What Time Do You Open for Business?
A couple of weeks ago, I went to a high-end store to purchase a product and arrived a few minutes before it opened. The store signage indicated that it opened at 11:00am and as we waited out front I noticed that there was a company meeting being conducted inside. Well, as we waited outside with a couple more customers, they continued the meeting for another 5 minutes well past the posted opening time at which point we left to purchase our item from a competitor. This has also happened to me at a large national bank where I waited at the door past their posted opening time while they conducted an internal meeting. In both instances the employees inside could readily see that there were customers waiting outside. Make sure you are available to help your customers (and prospects) when they want and need you!

Send a Handwritten Note
Sending a handwritten note after your first sales call or presentation will dramatically increase your chances of getting a return call. Why? Because a handwritten note increases your likeability, helps make the prospect feel good about you and encourages them to take your calls. It never ceases to amaze me at the number of emails I receive from clients and prospects thanking me for my handwritten notes. Obviously, they have an effect on people that yet another voice or email doesn't.

Go Where the Prospects Are
How about a trade show where your prospects might be? You may be the only one from your particular industry in attendance so you can gain access to these prospects . . .or at least pick up lots of leads! One of my clients attended a huge trade show where there were 1,500 exhibitors!
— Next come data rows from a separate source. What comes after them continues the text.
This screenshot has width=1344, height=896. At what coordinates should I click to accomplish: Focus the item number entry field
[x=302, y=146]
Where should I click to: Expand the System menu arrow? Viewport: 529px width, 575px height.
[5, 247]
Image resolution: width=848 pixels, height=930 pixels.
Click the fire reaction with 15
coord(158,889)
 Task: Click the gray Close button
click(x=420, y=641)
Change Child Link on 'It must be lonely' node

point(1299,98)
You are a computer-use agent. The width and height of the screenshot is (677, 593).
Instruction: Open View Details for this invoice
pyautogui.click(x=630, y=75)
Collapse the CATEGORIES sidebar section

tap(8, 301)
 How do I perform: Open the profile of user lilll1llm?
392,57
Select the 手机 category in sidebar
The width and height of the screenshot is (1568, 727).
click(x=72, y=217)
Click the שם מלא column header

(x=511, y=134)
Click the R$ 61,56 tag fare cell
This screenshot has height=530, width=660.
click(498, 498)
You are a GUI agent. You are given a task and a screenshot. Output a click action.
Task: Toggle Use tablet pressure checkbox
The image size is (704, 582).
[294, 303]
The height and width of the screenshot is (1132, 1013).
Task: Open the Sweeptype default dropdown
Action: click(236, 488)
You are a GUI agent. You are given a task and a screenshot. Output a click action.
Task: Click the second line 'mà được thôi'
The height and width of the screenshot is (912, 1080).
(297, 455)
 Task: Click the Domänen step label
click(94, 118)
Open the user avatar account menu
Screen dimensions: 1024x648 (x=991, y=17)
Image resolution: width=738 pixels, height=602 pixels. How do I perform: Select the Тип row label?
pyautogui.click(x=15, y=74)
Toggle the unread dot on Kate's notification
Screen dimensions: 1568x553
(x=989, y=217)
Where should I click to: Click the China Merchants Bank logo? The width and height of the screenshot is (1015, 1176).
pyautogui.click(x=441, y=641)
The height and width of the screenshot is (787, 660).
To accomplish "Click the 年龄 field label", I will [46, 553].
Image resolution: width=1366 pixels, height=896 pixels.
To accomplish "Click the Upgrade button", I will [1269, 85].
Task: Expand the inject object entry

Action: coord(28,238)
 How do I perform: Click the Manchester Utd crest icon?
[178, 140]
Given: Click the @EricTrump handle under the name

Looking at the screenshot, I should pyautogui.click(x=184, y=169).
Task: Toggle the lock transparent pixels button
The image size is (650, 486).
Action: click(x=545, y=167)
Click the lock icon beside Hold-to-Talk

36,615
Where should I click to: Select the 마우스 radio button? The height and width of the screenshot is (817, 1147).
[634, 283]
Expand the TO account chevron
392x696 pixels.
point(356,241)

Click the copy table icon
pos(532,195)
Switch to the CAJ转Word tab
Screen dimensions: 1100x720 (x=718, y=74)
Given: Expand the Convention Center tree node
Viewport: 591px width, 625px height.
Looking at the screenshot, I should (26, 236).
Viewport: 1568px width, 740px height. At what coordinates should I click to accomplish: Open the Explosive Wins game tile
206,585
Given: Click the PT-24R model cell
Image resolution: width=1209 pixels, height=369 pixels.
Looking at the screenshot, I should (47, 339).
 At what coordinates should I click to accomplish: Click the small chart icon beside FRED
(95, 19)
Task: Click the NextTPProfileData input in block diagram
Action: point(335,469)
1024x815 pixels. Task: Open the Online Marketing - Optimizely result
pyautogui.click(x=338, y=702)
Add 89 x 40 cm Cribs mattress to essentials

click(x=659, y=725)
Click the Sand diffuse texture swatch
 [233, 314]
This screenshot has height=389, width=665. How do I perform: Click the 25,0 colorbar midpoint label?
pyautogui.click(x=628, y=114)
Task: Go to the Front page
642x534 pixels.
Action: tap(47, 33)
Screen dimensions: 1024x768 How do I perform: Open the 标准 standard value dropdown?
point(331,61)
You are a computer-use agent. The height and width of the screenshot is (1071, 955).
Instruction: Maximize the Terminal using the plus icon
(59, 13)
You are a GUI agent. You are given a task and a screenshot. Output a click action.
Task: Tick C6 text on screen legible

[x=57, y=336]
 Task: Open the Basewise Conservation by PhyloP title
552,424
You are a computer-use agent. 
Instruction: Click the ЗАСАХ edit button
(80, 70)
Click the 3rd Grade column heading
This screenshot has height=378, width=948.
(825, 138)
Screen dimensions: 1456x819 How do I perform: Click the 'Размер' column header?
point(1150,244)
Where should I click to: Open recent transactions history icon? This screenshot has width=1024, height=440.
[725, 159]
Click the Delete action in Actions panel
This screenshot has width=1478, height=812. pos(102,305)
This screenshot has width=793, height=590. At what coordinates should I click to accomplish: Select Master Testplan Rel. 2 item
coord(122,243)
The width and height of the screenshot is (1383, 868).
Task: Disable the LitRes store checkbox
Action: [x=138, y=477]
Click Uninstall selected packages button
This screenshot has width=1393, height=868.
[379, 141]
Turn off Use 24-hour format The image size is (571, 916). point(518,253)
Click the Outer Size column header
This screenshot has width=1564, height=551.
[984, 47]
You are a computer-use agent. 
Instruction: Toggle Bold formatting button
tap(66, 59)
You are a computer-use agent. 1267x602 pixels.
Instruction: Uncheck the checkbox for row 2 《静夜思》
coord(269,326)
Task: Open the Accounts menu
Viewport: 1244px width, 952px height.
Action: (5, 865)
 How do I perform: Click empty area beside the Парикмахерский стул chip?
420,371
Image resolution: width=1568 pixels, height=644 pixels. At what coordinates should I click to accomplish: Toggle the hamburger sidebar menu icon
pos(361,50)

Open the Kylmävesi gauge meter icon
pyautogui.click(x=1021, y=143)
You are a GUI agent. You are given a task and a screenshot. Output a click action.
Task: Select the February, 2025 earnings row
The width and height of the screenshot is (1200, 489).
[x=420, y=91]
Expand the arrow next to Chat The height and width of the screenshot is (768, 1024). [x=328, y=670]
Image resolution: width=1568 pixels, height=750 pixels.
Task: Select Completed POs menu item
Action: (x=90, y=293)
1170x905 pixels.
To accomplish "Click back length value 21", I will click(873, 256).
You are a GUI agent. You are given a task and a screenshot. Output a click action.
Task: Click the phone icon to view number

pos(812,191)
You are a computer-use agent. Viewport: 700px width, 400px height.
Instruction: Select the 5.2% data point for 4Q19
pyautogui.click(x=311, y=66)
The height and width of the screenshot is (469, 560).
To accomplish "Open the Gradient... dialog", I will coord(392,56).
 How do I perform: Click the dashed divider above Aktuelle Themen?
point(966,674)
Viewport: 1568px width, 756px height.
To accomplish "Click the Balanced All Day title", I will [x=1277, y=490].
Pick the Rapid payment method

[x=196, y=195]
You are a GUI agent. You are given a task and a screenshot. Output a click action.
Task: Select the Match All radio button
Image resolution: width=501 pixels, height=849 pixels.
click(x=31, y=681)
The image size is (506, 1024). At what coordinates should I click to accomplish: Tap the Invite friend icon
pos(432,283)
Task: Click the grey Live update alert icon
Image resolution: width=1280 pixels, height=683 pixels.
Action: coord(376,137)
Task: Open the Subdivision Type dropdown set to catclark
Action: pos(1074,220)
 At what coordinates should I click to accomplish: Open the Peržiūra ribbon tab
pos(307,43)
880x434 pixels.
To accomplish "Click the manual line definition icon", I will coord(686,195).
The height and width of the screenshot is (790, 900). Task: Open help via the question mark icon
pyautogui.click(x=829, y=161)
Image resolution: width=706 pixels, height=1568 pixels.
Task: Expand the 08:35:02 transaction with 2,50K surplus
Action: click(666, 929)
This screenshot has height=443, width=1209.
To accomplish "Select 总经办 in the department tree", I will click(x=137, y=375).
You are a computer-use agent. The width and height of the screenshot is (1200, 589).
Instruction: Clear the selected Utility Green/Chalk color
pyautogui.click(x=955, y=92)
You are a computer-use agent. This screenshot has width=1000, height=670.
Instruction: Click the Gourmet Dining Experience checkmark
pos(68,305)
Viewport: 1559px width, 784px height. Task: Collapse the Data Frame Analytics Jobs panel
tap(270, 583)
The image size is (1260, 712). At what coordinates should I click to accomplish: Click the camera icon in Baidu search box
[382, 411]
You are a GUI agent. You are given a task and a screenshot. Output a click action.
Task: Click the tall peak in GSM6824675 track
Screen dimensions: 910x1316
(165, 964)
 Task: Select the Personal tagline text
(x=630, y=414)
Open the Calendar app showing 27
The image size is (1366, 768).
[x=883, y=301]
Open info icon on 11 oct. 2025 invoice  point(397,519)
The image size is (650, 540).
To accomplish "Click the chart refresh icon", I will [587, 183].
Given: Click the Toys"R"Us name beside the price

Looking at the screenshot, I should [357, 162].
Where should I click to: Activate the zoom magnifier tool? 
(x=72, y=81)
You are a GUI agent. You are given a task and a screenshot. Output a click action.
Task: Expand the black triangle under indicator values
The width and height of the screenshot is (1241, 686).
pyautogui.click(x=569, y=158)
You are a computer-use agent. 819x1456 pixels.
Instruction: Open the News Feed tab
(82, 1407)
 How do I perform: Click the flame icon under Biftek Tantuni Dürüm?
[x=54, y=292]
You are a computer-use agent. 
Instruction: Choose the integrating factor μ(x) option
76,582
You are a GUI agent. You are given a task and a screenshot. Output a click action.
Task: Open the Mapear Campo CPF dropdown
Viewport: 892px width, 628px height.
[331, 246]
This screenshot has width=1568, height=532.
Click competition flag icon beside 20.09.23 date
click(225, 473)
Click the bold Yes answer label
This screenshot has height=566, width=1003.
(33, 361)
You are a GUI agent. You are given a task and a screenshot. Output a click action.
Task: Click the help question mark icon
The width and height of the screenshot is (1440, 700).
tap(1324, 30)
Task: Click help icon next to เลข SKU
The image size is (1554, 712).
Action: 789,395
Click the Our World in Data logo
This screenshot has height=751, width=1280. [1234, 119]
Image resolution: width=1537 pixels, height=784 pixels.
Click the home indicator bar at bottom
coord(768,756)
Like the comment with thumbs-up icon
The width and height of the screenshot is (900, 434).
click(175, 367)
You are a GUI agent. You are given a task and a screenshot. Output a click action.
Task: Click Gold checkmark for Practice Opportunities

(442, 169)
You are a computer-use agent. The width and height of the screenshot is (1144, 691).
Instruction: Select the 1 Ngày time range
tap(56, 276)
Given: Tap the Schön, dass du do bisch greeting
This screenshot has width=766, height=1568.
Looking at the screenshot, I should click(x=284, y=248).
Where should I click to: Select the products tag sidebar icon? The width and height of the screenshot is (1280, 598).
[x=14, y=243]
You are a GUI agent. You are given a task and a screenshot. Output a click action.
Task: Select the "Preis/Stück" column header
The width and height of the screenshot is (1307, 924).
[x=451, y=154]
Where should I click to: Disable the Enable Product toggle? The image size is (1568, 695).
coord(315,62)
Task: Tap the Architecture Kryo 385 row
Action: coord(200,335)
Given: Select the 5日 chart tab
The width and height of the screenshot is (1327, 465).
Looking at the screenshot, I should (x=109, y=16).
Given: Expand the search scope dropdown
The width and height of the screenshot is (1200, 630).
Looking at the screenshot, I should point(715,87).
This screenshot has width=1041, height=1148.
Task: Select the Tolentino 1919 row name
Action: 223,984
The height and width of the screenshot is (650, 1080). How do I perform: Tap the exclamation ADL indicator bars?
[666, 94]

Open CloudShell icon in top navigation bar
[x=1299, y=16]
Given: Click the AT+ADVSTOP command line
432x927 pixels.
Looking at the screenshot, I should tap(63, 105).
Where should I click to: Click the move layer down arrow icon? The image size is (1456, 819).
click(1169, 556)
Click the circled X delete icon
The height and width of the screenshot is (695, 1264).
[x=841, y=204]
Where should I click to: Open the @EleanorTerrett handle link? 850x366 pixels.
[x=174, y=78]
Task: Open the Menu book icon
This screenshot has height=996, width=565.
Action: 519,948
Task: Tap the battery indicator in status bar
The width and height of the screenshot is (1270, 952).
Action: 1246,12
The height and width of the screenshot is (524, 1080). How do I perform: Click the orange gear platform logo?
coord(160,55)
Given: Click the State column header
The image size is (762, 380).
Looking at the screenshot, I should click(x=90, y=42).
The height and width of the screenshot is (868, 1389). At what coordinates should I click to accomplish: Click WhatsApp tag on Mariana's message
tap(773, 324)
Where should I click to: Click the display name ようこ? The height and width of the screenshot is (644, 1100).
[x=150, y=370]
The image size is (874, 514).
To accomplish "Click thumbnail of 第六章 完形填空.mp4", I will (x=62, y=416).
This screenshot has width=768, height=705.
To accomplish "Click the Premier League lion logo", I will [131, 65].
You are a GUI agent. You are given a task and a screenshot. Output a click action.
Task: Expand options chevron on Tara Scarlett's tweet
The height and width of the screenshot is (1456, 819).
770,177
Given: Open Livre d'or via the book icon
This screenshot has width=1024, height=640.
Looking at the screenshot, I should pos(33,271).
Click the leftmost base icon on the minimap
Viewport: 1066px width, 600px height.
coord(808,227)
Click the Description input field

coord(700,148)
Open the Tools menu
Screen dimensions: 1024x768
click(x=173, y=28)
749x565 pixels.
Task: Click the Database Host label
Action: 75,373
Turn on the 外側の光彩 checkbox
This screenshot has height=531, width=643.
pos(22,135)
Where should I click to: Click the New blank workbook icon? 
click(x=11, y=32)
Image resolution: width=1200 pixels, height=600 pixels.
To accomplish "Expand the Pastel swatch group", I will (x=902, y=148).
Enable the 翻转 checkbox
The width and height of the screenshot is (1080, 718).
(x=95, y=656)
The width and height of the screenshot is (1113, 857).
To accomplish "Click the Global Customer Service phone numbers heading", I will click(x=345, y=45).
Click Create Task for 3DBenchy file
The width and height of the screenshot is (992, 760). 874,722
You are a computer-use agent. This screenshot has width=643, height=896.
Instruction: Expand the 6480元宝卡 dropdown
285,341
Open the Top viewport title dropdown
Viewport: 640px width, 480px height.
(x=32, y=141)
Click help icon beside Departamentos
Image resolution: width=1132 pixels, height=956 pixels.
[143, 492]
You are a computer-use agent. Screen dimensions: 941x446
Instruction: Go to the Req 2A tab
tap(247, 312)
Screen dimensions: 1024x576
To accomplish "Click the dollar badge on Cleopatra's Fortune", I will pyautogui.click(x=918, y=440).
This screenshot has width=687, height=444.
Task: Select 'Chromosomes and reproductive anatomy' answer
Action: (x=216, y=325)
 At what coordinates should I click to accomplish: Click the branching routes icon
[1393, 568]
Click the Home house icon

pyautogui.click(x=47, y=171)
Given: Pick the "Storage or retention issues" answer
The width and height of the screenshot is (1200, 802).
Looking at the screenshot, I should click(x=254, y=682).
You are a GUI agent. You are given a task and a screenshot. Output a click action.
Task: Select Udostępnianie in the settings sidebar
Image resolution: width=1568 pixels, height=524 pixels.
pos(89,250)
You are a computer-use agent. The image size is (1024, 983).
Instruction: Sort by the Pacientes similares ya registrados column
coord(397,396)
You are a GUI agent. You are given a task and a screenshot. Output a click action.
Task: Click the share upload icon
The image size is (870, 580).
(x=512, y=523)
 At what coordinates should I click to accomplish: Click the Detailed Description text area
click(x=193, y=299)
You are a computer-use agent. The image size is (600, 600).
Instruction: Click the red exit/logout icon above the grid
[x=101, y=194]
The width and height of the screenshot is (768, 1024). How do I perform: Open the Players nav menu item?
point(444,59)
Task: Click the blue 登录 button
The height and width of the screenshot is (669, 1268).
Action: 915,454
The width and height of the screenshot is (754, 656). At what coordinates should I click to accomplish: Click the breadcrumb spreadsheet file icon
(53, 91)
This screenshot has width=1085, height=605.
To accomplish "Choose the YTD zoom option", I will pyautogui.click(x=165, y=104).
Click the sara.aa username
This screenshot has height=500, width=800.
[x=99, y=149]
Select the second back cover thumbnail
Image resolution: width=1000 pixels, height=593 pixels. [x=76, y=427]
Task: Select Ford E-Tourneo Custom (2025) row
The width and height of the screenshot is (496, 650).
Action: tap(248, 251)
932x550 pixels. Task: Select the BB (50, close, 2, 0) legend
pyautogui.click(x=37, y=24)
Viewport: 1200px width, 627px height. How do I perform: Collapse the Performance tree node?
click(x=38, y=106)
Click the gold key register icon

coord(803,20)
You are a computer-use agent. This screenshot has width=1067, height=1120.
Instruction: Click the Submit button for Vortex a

Strive for Excellence and Beyond
How can you add further value to your products and particularly your service? Adding consistent and unexpected extra value to your services will become part of your brand. Define your core strength, and work it. Ask yourself, what do I do that I am most proud of, and revolve what you do and the way you sell yourself around that.

Focus Point

92. Give your coach your total “buy in”.

Once you are confident that you have secured the services of the coach you want, take the next most important step in assuring the success of this program. Do your part to make this endeavor successful. During your sessions, be forthcoming with your objectives for the program. When your coach gives you homework to do before the next session, give this work the attention that it deserves. Unfortunately, some individuals never really make a complete commitment to their coaches. They may hold back important information or view this whole process as something that is being foisted upon them by their sales managers.

If this is the case, it will be readily apparent to your coach. In time, your coach may decide that you are not worth the effort and decline working in your behalf. Your coach may become discouraged by your lack of effort and that may impact the coach’s view of your prospects.

When I determine that a client has not “bought in” to the program that we have mutually determined, I have a heart-to-heart with the client and provide one more opportunity for the client to commit. Naturally, I realize that circumstances sometimes are beyond the control of my clients. Sometimes, a client’s time will be drained by a successful business deal and since facilitating my clients’ success is the very essence of the coaching relationship for me, I do make accommodations for such situations.

However, when the client is just not up for our program, I believe it is better for all concerned for me to terminate our relationship. Fortunately, the vast majority of my clients have gone “above and beyond” my requirements and the outcomes have been positive!